**Письменное задание**:
Обнови фрагмент данных: начни со строки, где есть "You are a computer-use", и остановись после строки с "pos(369,445)". Замени в нем "ONLINE" на "OFFLINE", а все остальное оставь без изменений.

**Предоставленные данные**:
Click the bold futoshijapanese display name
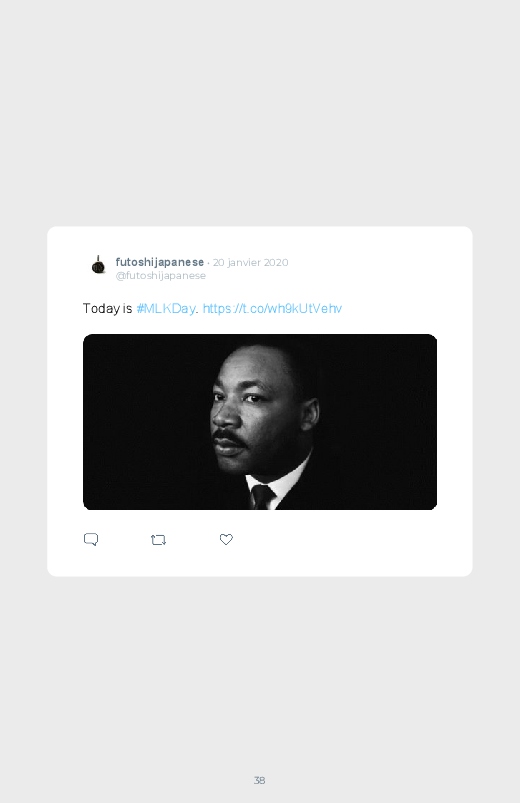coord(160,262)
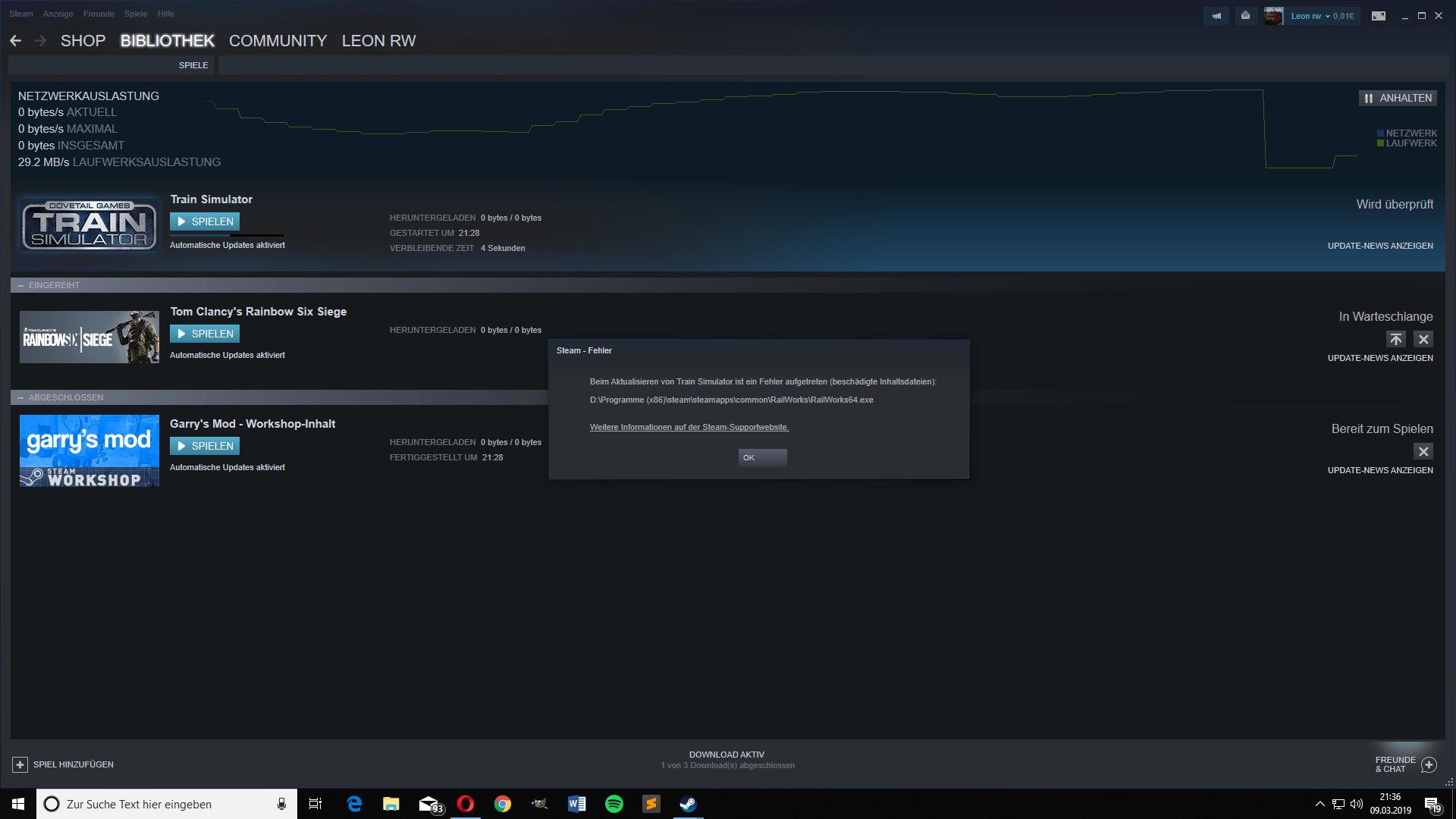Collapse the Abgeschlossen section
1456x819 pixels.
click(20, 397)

* * *

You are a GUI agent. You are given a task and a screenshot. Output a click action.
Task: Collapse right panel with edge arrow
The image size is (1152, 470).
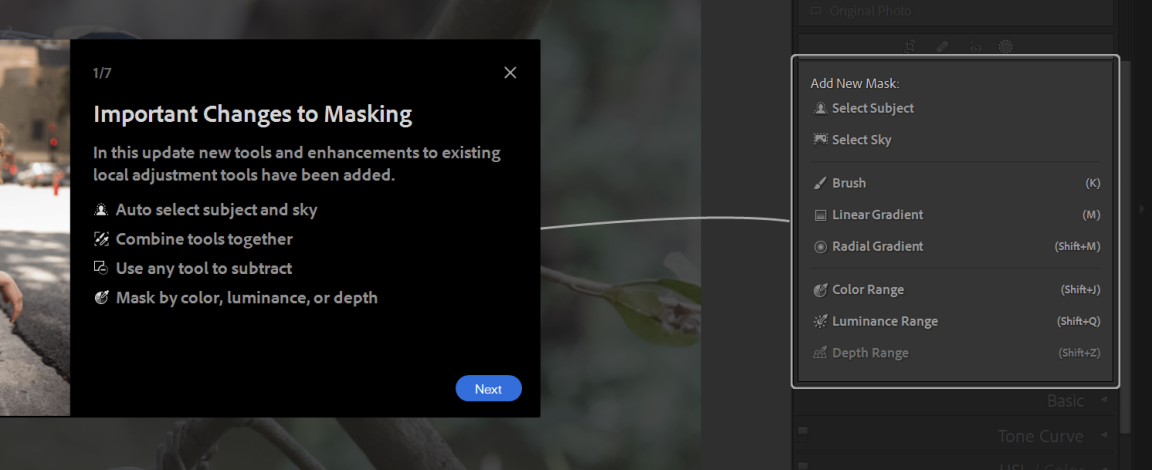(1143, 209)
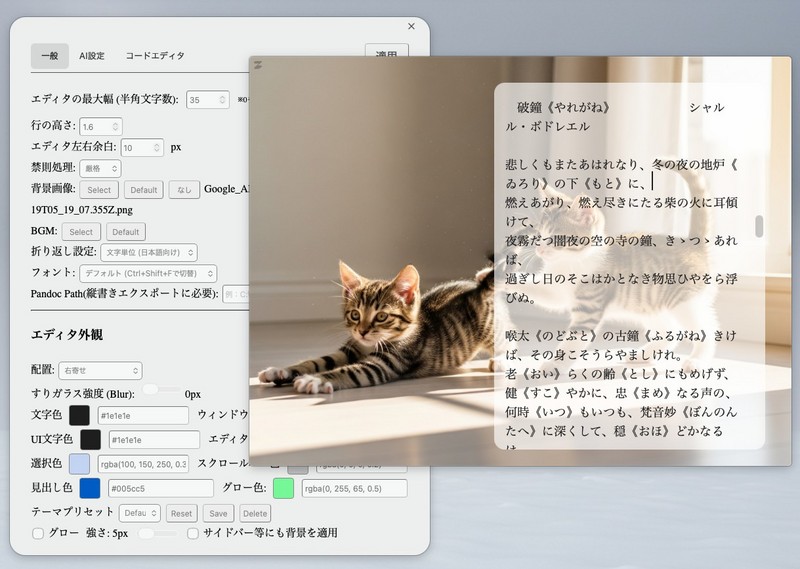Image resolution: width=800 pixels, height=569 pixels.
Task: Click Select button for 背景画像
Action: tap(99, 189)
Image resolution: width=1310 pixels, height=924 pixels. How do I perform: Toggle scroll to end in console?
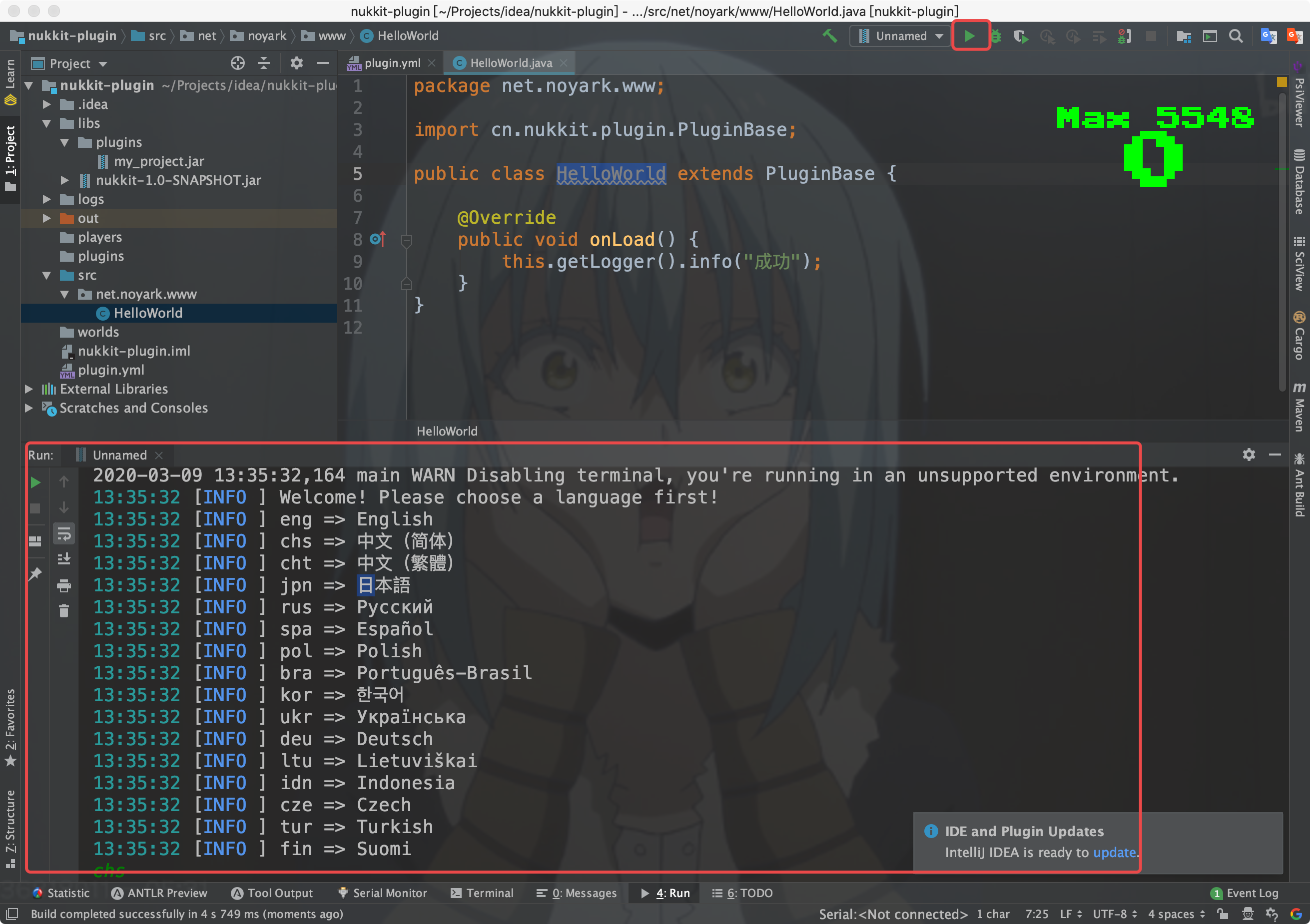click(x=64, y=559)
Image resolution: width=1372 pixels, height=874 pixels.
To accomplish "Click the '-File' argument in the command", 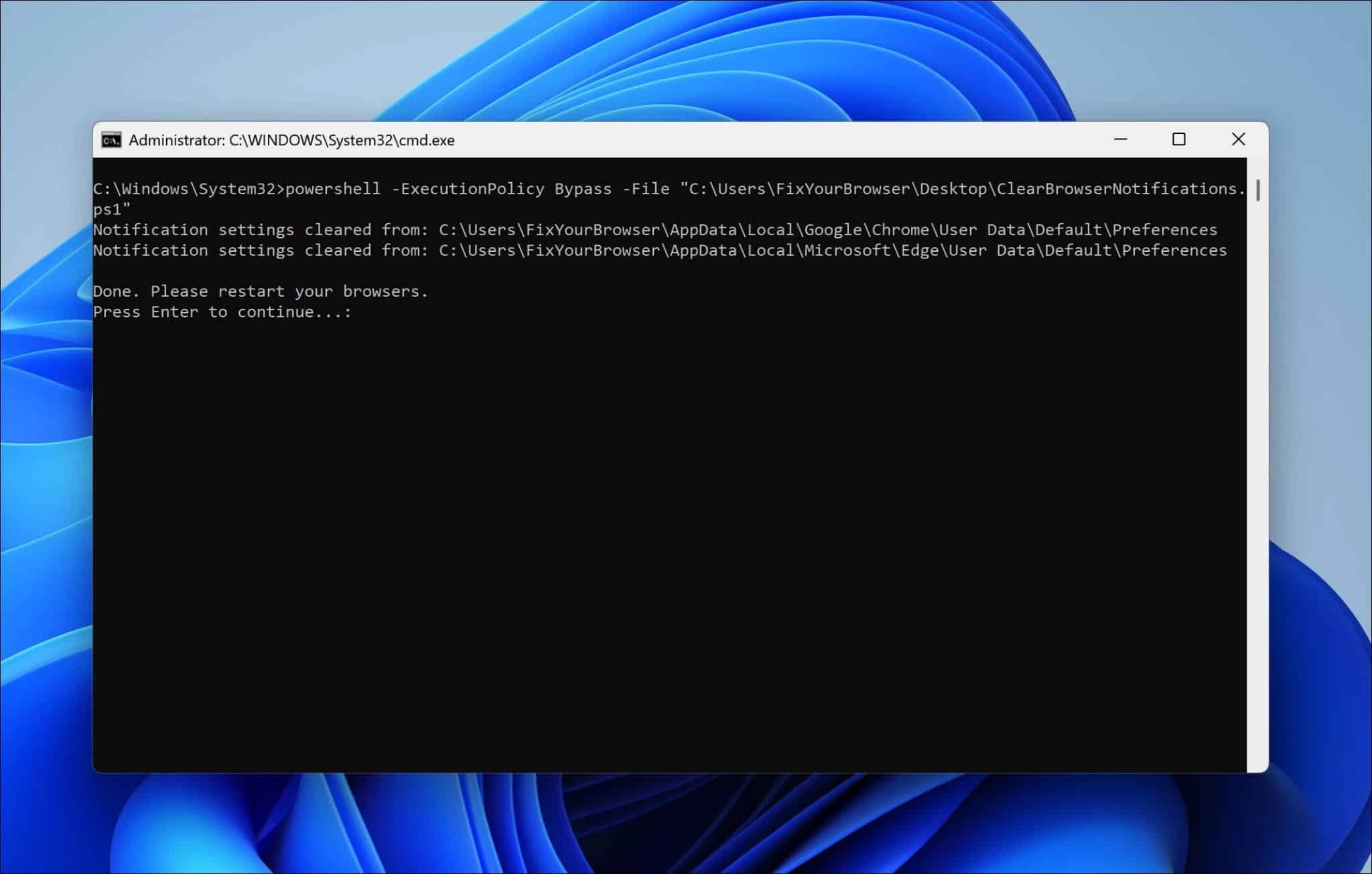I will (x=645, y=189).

==

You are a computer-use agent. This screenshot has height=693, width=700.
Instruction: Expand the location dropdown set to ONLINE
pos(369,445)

**Ответ**:
You are a computer-use agent. This screenshot has height=693, width=700.
Instruction: Expand the location dropdown set to OFFLINE
pos(369,445)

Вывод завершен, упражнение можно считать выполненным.